La bonne nouvelle ? Une fois que vous apprenez à lire cette jauge, vous pouvez mettre en place des stratégies pour recharger vos batteries durablement.
Identifier les différentes formes de fatigue : un premier pas vers la régénération
Il n’y a pas qu’une seule fatigue. Il y en a plusieurs, parfois mêlées, imbriquées, qui se superposent. Les distinguer permet d’apporter une réponse plus juste. Car on ne soigne pas une blessure au genou avec un pansement pour le coeur. Chaque fatigue a son langage, son besoin, sa clé de régénération.
1. La fatigue physique : celle du corps
Souvent la plus facile à identifier : courbatures, jambes lourdes, perte de tonus, besoin impérieux de s’allonger… Elle peut être liée à un manque de sommeil, une sur-sollicitation du corps, une convalescence, ou même une carence.
Mais elle peut aussi être silencieuse, tapie dans la routine : une posture mal adaptée au travail, des efforts répétitifs ou un manque de mouvement prolongé peuvent user le corps à petit feu.
Ce dont elle a besoin :
- Du repos réel (pas juste traîner sur le canapé avec son téléphone).
- Du sommeil profond et régulier.
- Des pauses actives (marche douce, étirements).
- Une alimentation revitalisante.
- Une hydratation suffisante (même légère, la déshydratation peut fatiguer).

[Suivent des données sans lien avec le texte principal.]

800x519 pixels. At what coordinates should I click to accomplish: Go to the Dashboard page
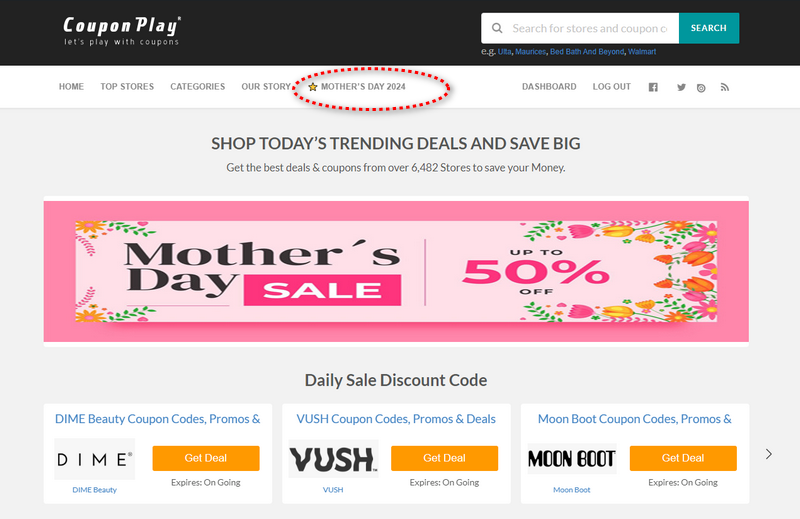point(549,87)
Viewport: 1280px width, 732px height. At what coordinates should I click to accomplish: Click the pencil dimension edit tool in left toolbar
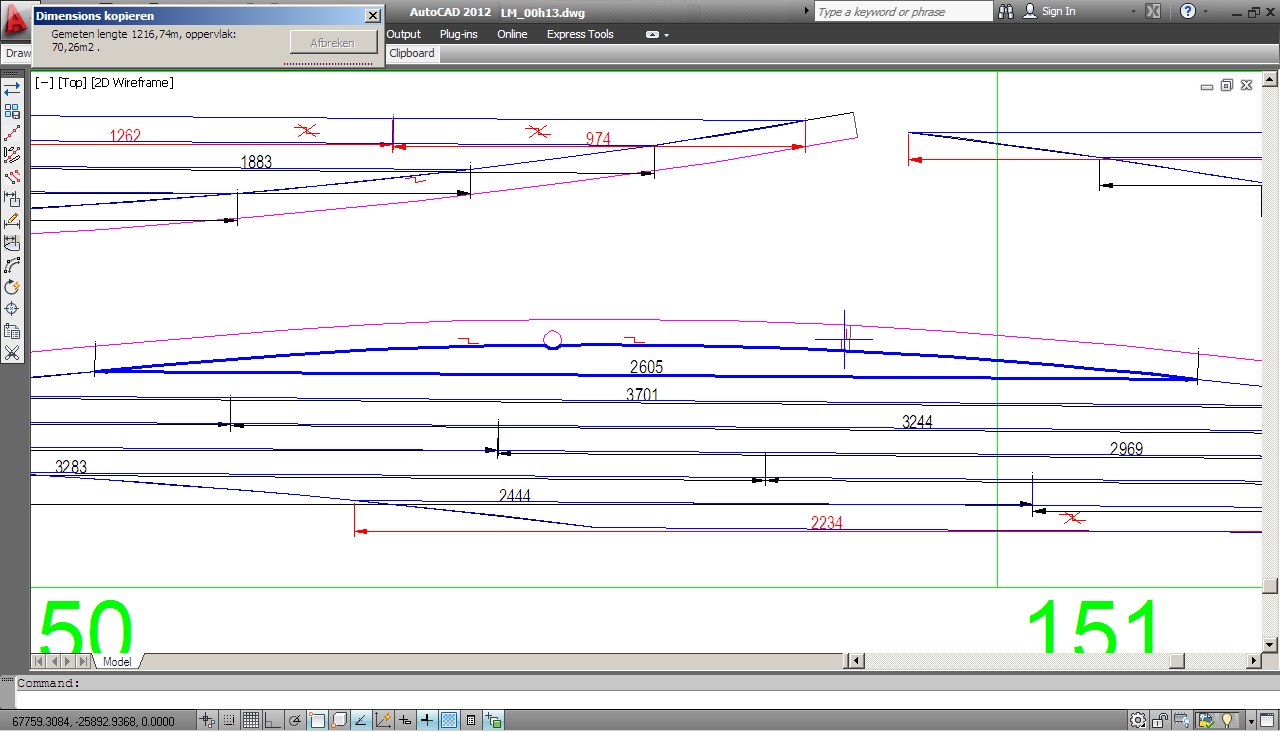click(12, 221)
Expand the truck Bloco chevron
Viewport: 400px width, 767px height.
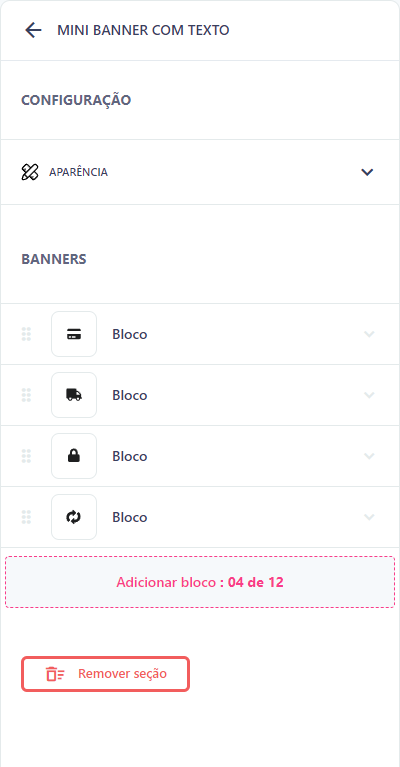(x=369, y=395)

2. La fatigue mentale : celle de l’esprit en surcharge
On la reconnaît à l’impression de ne plus arriver à se concentrer, de zapper d’une idée à l’autre, de saturer au moindre mail ou changement d’organisation. Elle est typique des périodes de charge mentale intense, de multitasking et de surconnexion.

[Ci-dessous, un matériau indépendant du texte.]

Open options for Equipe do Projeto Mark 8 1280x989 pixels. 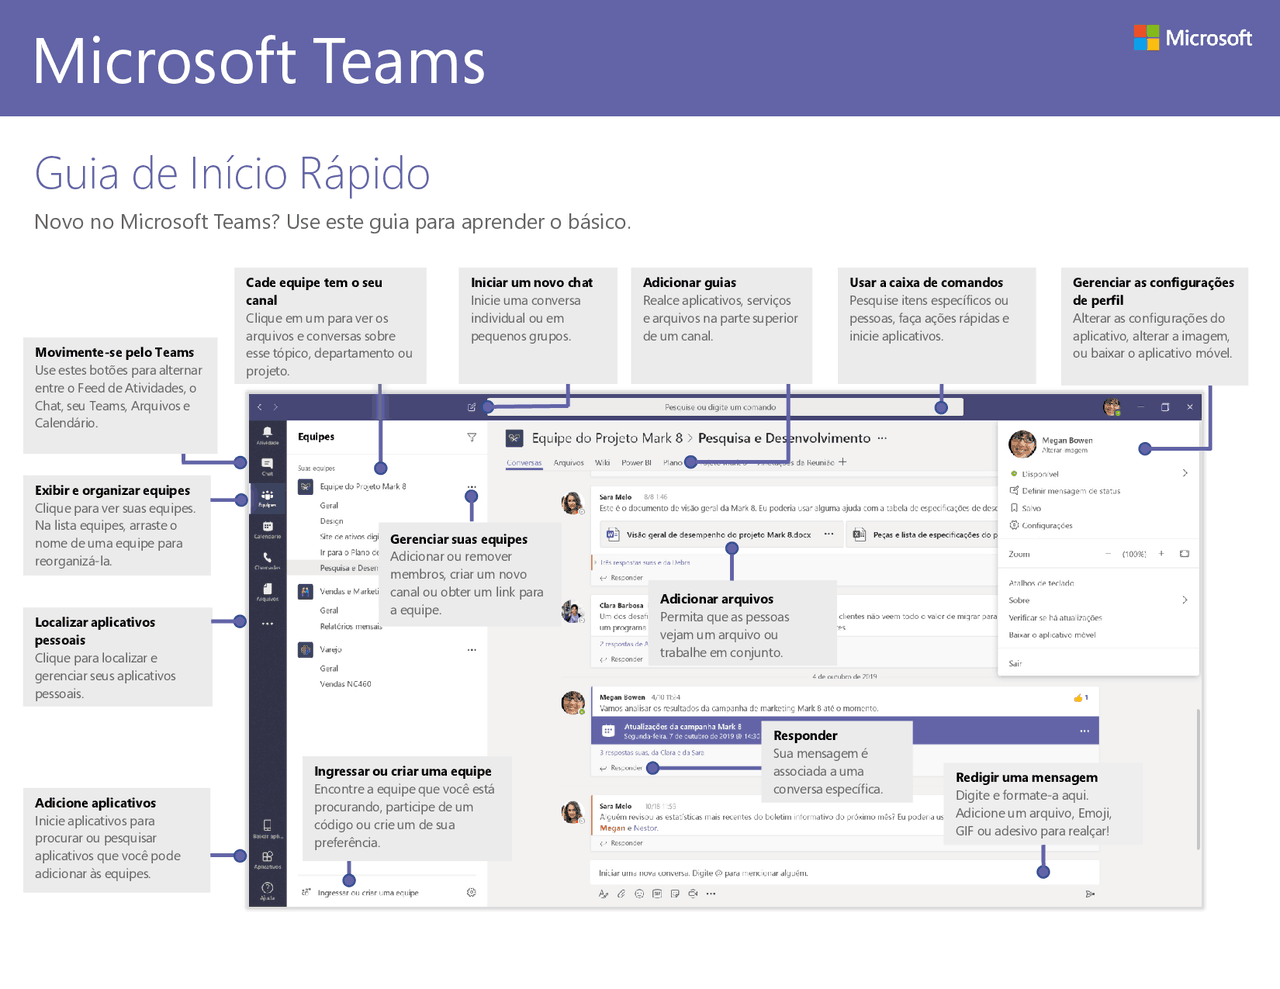point(471,486)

Le bruit de fond mental devient constant. Les pensées tournent en boucle. L’incapacité à se poser, à planifier ou à faire le vide peut s’accompagner d’une sensation d’éparpillement ou d’irritabilité.
Ce dont elle a besoin :
- Du vide, du silence, des temps off.
- De la déconnexion (numérique et mentale).

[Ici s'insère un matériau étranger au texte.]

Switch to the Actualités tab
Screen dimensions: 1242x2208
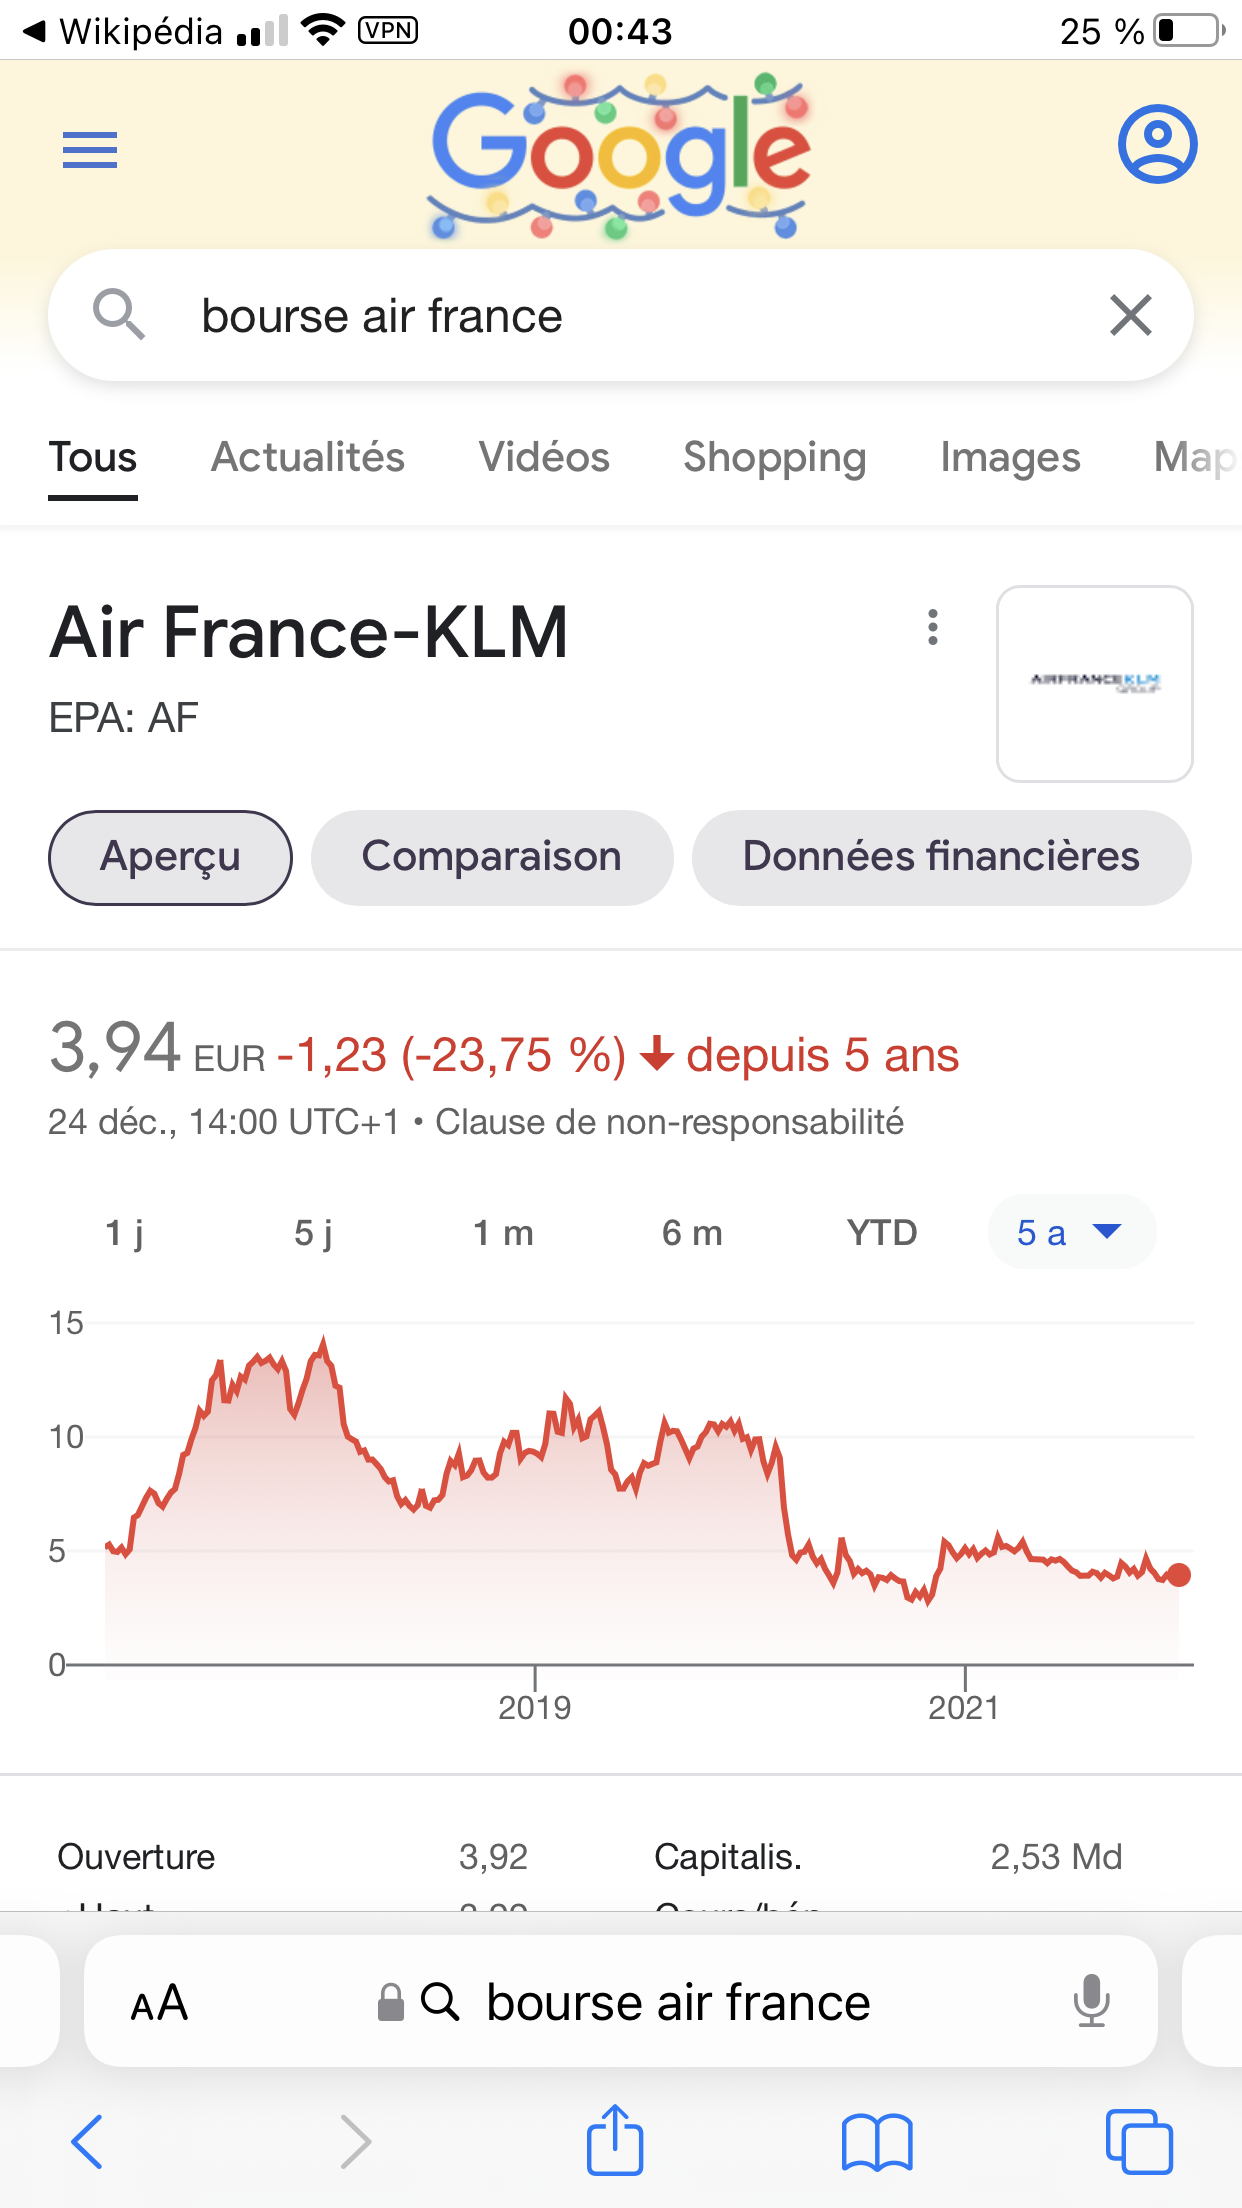pos(308,457)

- De la nature, du simple, du ralenti.
- De la méditation, de la respiration, de la contemplation.
- De déléguer, prioriser, simplifier.
3. La fatigue émotionnelle : celle du cœur épuisé
Celle-ci est plus insidieuse. Elle s’exprime par une hypersensibilité, des larmes faciles, un sentiment de vide ou de suradaptation permanente. Elle touche souvent les personnes très empathiques, les aidant·e·s, les perfectionnistes.
C’est aussi la fatigue des événements de vie intenses : deuil, rupture, changement majeur. Même un « bon » changement peut fatiguer émotionnellement !
Ce dont elle a besoin :
- De douceur, de sécurité, de cocon.
- D’écoute bienveillante (de soi et des autres).
- D’expressions émotionnelles (écriture, art, olfaction).
- De ralentir, de se reconnecter à soi.
- De relations saines, nourrissantes, sécurisantes.
Accueillir la fatigue pour enclencher un véritable processus de récupération
Récupérer, ce n’est pas seulement dormir plus longtemps. C’est créer un espace pour que le corps, le mental et le cœur puissent se reposer, digérer, se régénérer.
Quelques pistes concrètes pour amorcer ce processus :
- Honorer son rythme naturel : être à l’écoute de ses fluctuations d’énergie dans la journée, la semaine, le cycle, les saisons.
- Ralentir volontairement : s’accorder des pauses régulières, ne rien faire, laisser de l’espace entre les activités.
- S’entourer de sérénité : bruit doux, lumière tamisée, respiration consciente, plantes, huiles essentielles apaisantes.
- Tenir un journal d’énergie : noter chaque soir ce qui a nourri ou vidé votre énergie.
- Rituels de reconnexion à soi : bain chaud, balade en forêt, journaling, musique douce, sieste olfactive.
C’est aussi s’autoriser à ne pas être performante, utile, ou disponible en permanence. Sortir de la culture du « toujours plus » pour revenir à un « mieux vivre ».
Recharger pour mieux dépenser : gérer son énergie en conscience
Recharger pour mieux dépenser : gérer son énergie en conscience
Une fois régénérée, vient le moment de poser un regard neuf sur la manière dont vous utilisez votre énergie. Car même pleine d’allant, votre énergie est précieuse. Et non, elle n’est pas illimitée.
Voici quelques clés pour la dépenser avec justesse :
- Choisir vos engagements : est-ce que cela me nourrit ? Est-ce aligné avec mes valeurs ?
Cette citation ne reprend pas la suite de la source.